Ähnlich wie Ashton versagte auch das EU-Parlament. Als es gegolten hätte, in einer Eilresolution deutliche, kritische Signale auszusenden, stärkte eine Mehrheit aus Konservativen, Liberalen und Sozialdemokraten Peña Nietos Kampf gegen die Mafia den Rücken. Damit reproduzierten sie die Legende der mexikanischen Regierung, das Land habe lediglich ein Problem mit kriminellen Gruppen. Dabei bestätigten gerade die Vorfälle vom September das Gegenteil.
Auch die EU trägt hier Verantwortung. Mexiko ist ein wichtiger Handelspartner, ein Sprungbrett für den US-Markt, ein Investitionsland für europäische Firmen. Häufig sind wirtschaftliche Projekte Auslöser von Menschenrechtsverletzungen. Zum Beispiel Energieanlagen oder Bergbauprojekte, die gegen den Willen der Bevölkerung und mit Hilfe der Mafia durchgesetzt werden. Oder denken wir an Rüstungsexporte. Niemand kann ausschließen, dass ausgeführte Waffen in die Hände von Polizisten oder Kriminellen gelangen, die sie gegen Kleinbauern, Indigene und andere Oppositionelle einsetzen. Auch bei an dem Massaker beteiligten Polizisten wurden deutsche Sturmgewehre gefunden.

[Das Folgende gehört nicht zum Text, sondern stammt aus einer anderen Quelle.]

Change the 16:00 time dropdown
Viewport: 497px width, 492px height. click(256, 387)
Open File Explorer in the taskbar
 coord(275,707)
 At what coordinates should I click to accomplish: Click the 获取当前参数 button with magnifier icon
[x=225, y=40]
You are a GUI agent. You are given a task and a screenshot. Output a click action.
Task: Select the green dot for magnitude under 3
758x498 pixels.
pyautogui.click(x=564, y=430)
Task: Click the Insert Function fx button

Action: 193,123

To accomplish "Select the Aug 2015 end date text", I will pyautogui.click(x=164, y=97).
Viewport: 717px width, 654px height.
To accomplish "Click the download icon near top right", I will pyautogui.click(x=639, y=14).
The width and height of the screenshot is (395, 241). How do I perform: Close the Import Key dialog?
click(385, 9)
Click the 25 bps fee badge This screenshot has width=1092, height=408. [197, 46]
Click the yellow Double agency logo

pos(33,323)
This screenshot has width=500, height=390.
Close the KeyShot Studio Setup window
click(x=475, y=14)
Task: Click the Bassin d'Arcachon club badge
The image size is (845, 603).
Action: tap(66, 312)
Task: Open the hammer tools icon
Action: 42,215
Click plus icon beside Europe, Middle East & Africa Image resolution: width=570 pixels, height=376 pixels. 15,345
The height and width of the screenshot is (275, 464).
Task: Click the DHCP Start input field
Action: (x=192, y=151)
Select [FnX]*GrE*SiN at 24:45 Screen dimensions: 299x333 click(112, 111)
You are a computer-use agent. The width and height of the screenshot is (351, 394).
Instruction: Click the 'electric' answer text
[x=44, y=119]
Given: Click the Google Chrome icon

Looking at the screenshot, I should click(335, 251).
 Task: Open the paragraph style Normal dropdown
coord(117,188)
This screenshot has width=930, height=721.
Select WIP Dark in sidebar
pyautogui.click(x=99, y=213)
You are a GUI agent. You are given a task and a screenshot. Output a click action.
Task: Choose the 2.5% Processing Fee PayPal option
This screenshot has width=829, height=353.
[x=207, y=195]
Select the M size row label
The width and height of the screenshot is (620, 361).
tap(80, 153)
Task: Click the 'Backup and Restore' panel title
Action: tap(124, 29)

So kann es nicht weitergehen. Keine Pistole, kein Gewehr darf nach Mexiko geliefert werden. Jede wirtschaftliche Investition muss darauf geprüft werden, welche Konsequenzen sie vor Ort hervorruft. Vor allem aber muss die EU eine Erneuerung des Globalabkommens, die in diesem Jahr verhandelt wird, auf Eis legen, solange keine entschiedenen Schritte zur Verbesserung der Lage unternommen werden. Denn außer Frage steht: Der Druck von außen kann Mexikos Regierung bewegen, ernsthaft Maßnahmen zum Schutz der Menschenrechte einzuleiten.